Los otros pordioseros, entre trago y trago de sake de cartón, escuchaban con gran atención y emocionados la triste historia del pobre suelista español que se había enamorado de la chica japonesa. Todos se solidarizaban con él, y como muestra de apoyo le metían enormes trozos de sashimi en la boca para ayudarle a mitigar el sufrimiento.

“Me había prometido a mí mismo convertirme en el marido perfecto. No un tipo millonario y machista que simplemente pusiera la pasta que hace falta para vivir y que la usara de robot en la cocina y en la cama y le regalara a cambio expensivos regalos, sino alguien que la apoyara y la quisiera durante el resto de su vida. Haciendo que su existencia fuera más hermosa, más divertida; cocinando, viajando y riendo con ella, provocando su felicidad en cada momento. Incluso estaba dispuesto a dejar de hacer sueling excepto una vez a la semana. Además, casarse conmigo sería gratis, y por tanto se iba a ahorrar millones y millones de yenes si decidía no comprar el marido de la tienda de electrodomésticos. Tenía la intención de invitarle a pasar las vacaciones a España, y además, con los dos euros que tenía ahorrados había comprado dos billetes de avión de Ryanair para ir a pasar unos días de luna de miel a Venecia. Pero mi plan ha fracasado y no me queda otra opción que suicidarme ”

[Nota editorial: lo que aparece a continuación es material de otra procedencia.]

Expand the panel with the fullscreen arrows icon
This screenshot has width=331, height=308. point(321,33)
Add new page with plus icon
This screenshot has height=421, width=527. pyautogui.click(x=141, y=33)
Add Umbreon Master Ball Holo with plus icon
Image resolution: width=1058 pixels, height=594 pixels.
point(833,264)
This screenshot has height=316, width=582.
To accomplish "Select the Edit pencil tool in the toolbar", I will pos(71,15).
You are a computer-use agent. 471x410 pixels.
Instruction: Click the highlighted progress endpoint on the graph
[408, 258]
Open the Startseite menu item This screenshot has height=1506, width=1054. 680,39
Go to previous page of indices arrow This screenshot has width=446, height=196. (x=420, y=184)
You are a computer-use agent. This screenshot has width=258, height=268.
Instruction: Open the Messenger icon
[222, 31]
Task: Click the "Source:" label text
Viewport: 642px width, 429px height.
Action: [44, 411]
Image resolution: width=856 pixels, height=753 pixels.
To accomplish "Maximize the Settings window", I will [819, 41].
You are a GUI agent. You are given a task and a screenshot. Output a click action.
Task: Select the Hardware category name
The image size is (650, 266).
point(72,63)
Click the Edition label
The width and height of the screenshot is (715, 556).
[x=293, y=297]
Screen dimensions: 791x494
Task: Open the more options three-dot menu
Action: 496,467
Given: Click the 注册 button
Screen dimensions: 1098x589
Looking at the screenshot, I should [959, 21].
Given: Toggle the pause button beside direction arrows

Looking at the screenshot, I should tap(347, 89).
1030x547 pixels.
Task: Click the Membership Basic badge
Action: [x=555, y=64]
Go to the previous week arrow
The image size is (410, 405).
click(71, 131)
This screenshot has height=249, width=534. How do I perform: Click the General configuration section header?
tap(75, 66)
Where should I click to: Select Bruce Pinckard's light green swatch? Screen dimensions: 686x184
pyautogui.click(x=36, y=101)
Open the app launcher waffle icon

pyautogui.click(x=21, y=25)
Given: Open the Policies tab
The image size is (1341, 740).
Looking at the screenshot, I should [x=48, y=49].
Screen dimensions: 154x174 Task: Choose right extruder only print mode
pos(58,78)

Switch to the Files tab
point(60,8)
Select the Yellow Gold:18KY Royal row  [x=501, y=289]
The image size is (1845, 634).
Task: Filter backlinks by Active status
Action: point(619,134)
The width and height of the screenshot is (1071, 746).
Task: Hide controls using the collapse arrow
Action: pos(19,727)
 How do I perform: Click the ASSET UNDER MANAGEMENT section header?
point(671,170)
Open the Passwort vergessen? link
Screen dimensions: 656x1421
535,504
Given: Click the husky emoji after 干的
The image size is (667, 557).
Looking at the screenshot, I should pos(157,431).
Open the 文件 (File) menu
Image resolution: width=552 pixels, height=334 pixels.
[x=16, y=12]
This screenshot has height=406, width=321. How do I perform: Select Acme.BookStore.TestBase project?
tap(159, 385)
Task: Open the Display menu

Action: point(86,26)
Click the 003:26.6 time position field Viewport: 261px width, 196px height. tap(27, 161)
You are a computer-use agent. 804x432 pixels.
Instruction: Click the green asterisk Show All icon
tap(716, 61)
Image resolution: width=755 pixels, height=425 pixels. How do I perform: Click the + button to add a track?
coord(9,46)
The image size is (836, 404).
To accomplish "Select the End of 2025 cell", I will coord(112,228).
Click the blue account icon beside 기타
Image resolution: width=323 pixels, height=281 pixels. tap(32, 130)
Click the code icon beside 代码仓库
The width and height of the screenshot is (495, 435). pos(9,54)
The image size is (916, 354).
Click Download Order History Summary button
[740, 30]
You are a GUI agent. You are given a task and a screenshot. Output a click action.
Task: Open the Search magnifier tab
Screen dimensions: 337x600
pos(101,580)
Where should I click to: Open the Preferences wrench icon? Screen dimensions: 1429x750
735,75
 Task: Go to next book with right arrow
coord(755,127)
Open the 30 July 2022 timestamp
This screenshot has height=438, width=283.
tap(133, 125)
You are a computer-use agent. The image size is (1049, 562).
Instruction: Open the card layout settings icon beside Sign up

En esos momentos, R. tenía también ganas de suicidarse y había decidido emborracharse con sake de cartón por primera vez en su vida y luego arrojarse al río más contaminado de Osaka y puede que de Japón, el Dotombori, río del que nadie había salido vivo antes. Pero entonces, al pasar por al lado del banco, había visto al suelista sentado de espaldas, y aunque en un principio le habían entrado ganas de golpearle, al escuchar su historia había pasado de la simple curiosidad al interés verdadero, y poco a poco sus palabras la habían ido conmoviendo hasta que sin darse cuenta, se había encendido la llama del amor en su pecho.

Así que, contenta de no haber comprado el marido perfecto, se acercó al suelista de gran corazón pero que emitía un olor a sashimi y a sake desagradables y le dijo que si era capaz de ducharse y de quitarse ese aroma pestilente, podrían vivir juntos el resto de su vida.

El suelista se duchó, y se casaron, y a su boda acudieron suelistas y pordioseros de todo el Japón, y desde ese día la vida de R. Kikukawa fue más hermosa, cocinando, viajando y riendo con ese extranjero bondadoso pero algo extravagante, ahorrando millones de yenes en caprichos estúpidos, moda y robots; yendo cada año a España y a Venecia, China, y a cientos de lugares maravillosos en Japón y en el resto del el mundo.